Chloroquine inhibits production of TNF-alpha, IL-1beta and IL-6 from lipopolysaccharide-stimulated human monocytes/macrophages by different modes

Abstract

Objectives: TNF-alpha, IL-1 and IL-6 are known to have primary roles in the pathogenesis of rheumatoid arthritis and other inflammatory diseases. The anti-rheumatic drug chloroquine has been shown to inhibit TNF-alpha, IL-1 and IL-6 production from mononuclear phagocytes. We examined the underlying mechanisms involved in the chloroquine-induced inhibition of cytokine production.

Methods: Human peripheral blood mononuclear cells and monocytes/macrophages and monocytic U-937 and THP-1 cells were stimulated with lipopolysaccharide, and TNF-alpha, IL-1beta and IL-6 production was measured by ELISA. Levels of mRNA were measured by northern blotting and reverse transcription-polymerase chain reaction. Synthesis of 26-kDa TNF-alpha precursor was measured by metabolic labelling and immunoprecipitation analysis. Transcription rate was determined by nuclear run-on assay.

Results: TNF-alpha release from the cells was inhibited by chloroquine, whereas the steady-state level of TNF-alpha mRNA and synthesis of 26-kDa TNF-alpha precursor were not changed by chloroquine. In contrast, chloroquine-induced inhibition of IL-1beta and IL-6 release was accompanied by a decrease in their steady-state mRNA levels. The transcription rates of the IL-1beta and IL-6 genes were not changed by chloroquine, whereas the stability of IL-1beta and IL-6 mRNA was decreased by chloroquine. Weak-base amines such as methylamine and ammonium chloride had no effect on the production of TNF-alpha, whereas they partially blocked the production of IL-1beta and IL-6.

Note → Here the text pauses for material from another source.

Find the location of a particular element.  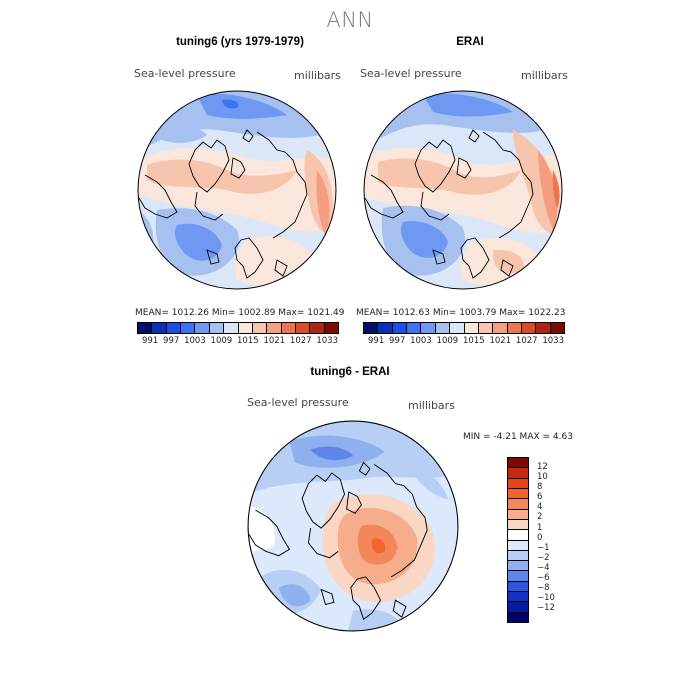

panel1-stats: MEAN= 1012.26 Min= 1002.89 Max= 1021.49 is located at coordinates (240, 313).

Conclusions: Our results indicate that chloroquine-mediated inhibition of TNF-alpha, IL-1beta and IL-6 synthesis occurs through different modes in lipopolysaccharide-stimulated human monocytes/macrophages: it blocks the conversion of cell-associated TNF-alpha precursor to mature soluble protein, whereas it reduces the levels of IL-1beta and IL-6 mRNA, at least in part, by decreasing their stability and by a pH-dependent mechanism.